■ WHAT YOU NEED TO DO ■
Restate word for word the lines of the records below, starting at the line that contains "Task: Click the" and ending at the line that contains "The height and", with both of those lines included and nothing else.

Items listed in a dataset:
──────

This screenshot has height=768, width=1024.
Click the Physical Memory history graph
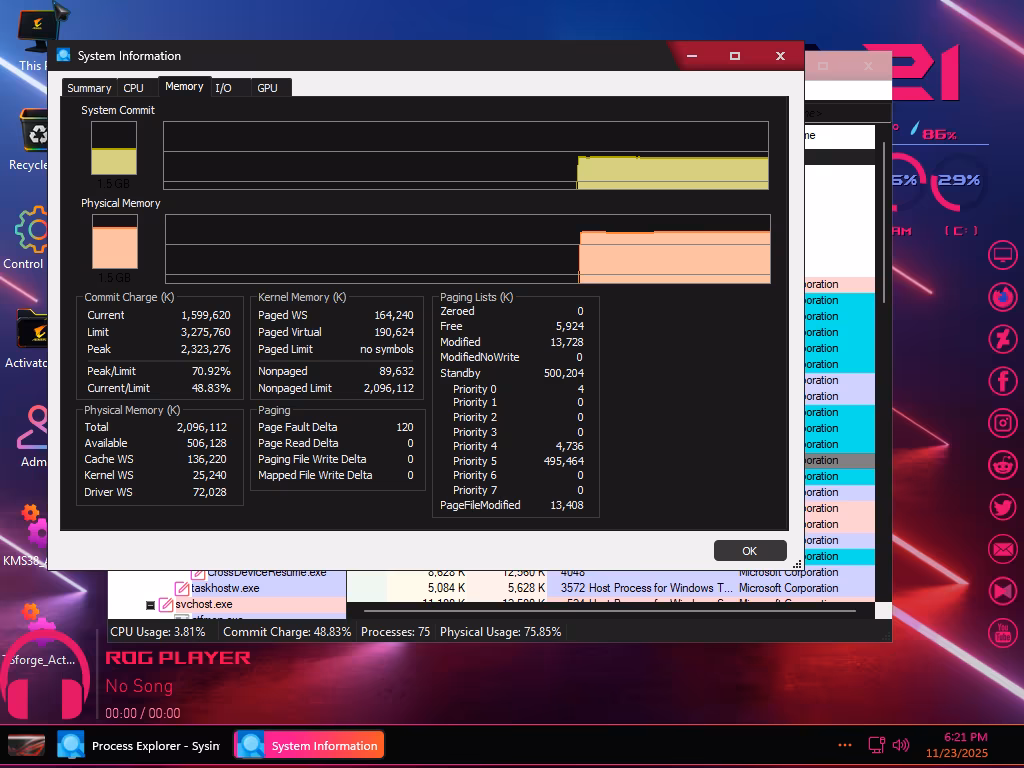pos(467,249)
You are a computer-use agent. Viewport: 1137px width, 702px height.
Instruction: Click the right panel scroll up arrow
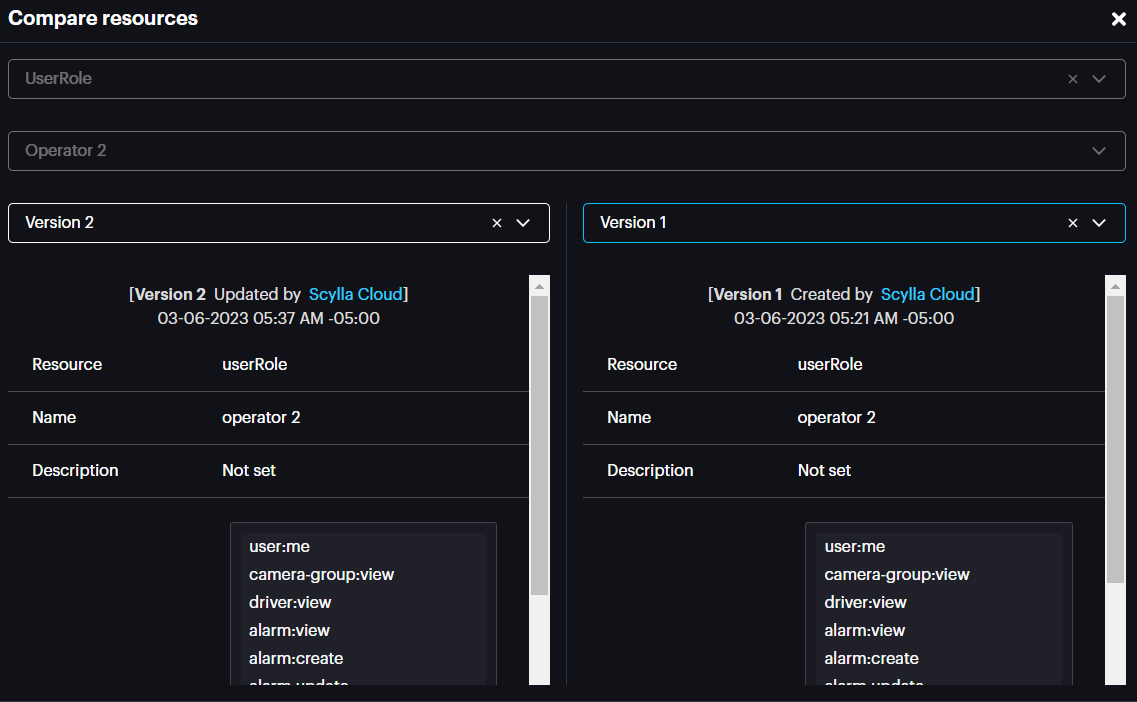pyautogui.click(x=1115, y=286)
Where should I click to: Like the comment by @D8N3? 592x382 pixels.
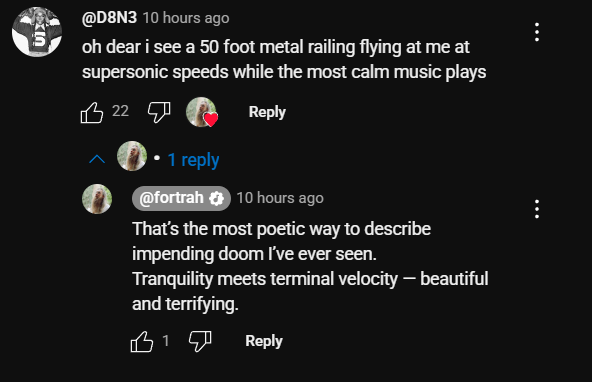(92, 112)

──────

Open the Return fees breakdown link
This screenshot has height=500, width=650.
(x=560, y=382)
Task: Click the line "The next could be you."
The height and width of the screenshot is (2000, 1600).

──────

■ EXERCISE RESPONSE ■
Task: Click the line "The next could be you."
The height and width of the screenshot is (2000, 1600).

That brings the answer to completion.